--- Start Items ---

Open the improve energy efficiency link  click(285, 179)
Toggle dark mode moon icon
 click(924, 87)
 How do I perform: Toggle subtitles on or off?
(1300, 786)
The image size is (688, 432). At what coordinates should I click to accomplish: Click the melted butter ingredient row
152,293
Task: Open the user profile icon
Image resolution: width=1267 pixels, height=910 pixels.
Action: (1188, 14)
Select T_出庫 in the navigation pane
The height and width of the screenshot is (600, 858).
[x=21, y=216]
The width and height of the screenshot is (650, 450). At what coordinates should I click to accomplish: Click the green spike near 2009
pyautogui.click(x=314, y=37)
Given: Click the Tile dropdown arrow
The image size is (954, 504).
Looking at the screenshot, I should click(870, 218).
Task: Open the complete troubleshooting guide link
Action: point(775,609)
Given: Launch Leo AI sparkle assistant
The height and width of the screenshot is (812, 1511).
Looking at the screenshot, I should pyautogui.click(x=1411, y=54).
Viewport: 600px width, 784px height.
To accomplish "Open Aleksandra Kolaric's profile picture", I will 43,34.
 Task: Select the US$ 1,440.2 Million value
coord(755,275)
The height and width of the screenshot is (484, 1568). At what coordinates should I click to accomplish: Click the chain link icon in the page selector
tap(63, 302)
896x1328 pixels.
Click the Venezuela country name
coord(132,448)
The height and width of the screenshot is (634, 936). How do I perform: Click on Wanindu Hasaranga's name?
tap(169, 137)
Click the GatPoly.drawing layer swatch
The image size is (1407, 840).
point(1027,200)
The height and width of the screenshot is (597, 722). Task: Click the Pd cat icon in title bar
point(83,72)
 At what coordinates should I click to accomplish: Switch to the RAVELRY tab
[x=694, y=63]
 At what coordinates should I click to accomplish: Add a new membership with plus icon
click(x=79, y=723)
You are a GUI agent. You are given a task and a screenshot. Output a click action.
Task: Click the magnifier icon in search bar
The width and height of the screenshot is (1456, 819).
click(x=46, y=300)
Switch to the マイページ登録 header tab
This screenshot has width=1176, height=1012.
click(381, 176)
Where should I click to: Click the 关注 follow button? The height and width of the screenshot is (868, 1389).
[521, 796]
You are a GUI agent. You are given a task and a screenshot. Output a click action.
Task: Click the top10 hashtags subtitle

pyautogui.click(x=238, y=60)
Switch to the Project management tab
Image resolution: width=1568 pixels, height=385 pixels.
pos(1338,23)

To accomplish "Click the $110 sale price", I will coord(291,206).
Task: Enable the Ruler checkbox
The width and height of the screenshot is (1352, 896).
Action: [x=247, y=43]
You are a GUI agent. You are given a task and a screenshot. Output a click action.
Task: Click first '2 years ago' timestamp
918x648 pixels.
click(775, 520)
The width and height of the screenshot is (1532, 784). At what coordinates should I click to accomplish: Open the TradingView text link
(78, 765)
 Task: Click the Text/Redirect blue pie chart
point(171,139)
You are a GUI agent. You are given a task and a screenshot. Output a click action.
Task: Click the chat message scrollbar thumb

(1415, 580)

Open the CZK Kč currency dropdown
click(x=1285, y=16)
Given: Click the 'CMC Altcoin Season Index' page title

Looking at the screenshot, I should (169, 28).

--- End Items ---

> Exercise prompt
Can you copy the rows above verbatim, starting with the line that contains "Task: Select the US$ 1,440.2 Million value" and ending with the line that contains "click(381, 176)", both included?

> The answer
 Task: Select the US$ 1,440.2 Million value
coord(755,275)
The height and width of the screenshot is (484, 1568). At what coordinates should I click to accomplish: Click the chain link icon in the page selector
tap(63, 302)
896x1328 pixels.
Click the Venezuela country name
coord(132,448)
The height and width of the screenshot is (634, 936). How do I perform: Click on Wanindu Hasaranga's name?
tap(169, 137)
Click the GatPoly.drawing layer swatch
The image size is (1407, 840).
point(1027,200)
The height and width of the screenshot is (597, 722). Task: Click the Pd cat icon in title bar
point(83,72)
 At what coordinates should I click to accomplish: Switch to the RAVELRY tab
[x=694, y=63]
 At what coordinates should I click to accomplish: Add a new membership with plus icon
click(x=79, y=723)
You are a GUI agent. You are given a task and a screenshot. Output a click action.
Task: Click the magnifier icon in search bar
The width and height of the screenshot is (1456, 819).
click(x=46, y=300)
Switch to the マイページ登録 header tab
This screenshot has width=1176, height=1012.
click(381, 176)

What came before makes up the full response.